• Goal of the exercise:
For every record beneath this instruction, give an exact repetition, omitting images.

Source records section start

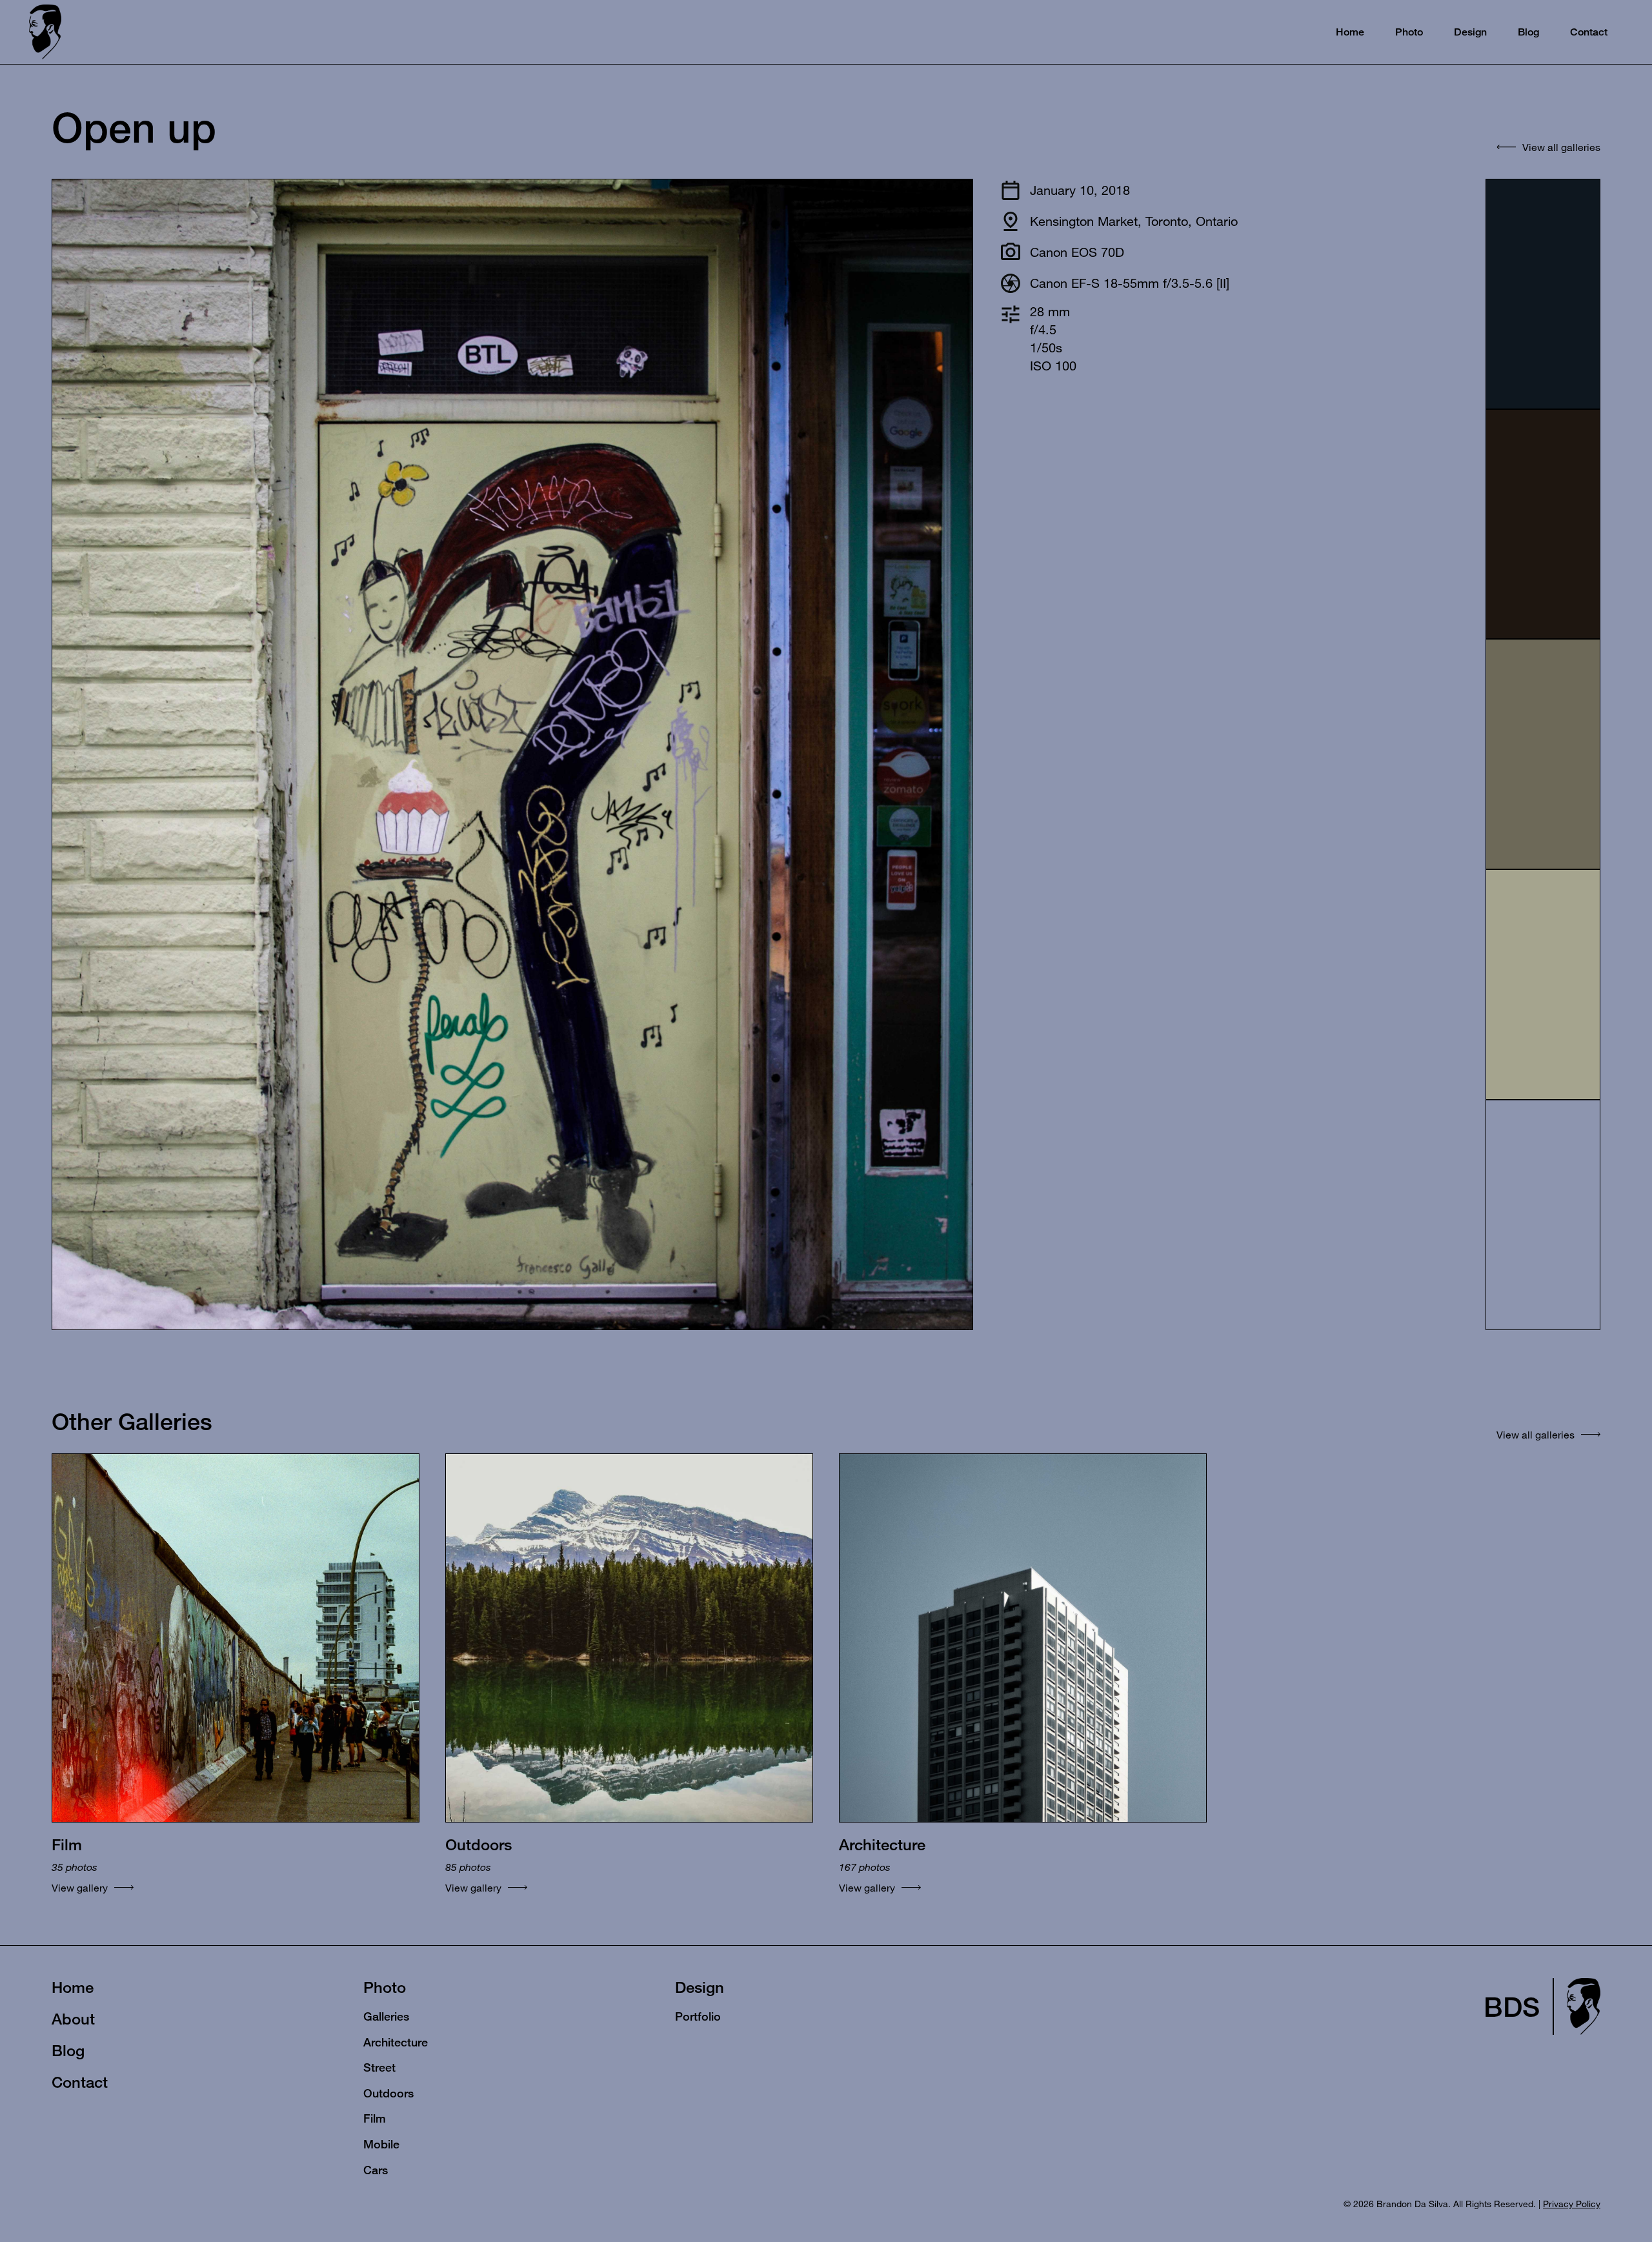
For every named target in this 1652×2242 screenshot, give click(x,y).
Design (699, 1987)
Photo (384, 1987)
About (73, 2019)
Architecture (395, 2042)
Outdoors (388, 2093)
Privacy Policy (1571, 2203)
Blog (68, 2050)
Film (374, 2118)
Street (379, 2067)
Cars (375, 2170)
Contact (80, 2082)
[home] (45, 32)
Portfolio (698, 2016)
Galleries (386, 2016)
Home (73, 1987)
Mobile (381, 2144)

Source records section end

• Answer area:
For every named target in this 1652×2242 screenshot, give click(x,y).
Design (699, 1987)
Photo (384, 1987)
About (73, 2019)
Architecture (395, 2042)
Outdoors (388, 2093)
Privacy Policy (1571, 2203)
Blog (68, 2050)
Film (374, 2118)
Street (379, 2067)
Cars (375, 2170)
Contact (80, 2082)
[home] (45, 32)
Portfolio (698, 2016)
Galleries (386, 2016)
Home (73, 1987)
Mobile (381, 2144)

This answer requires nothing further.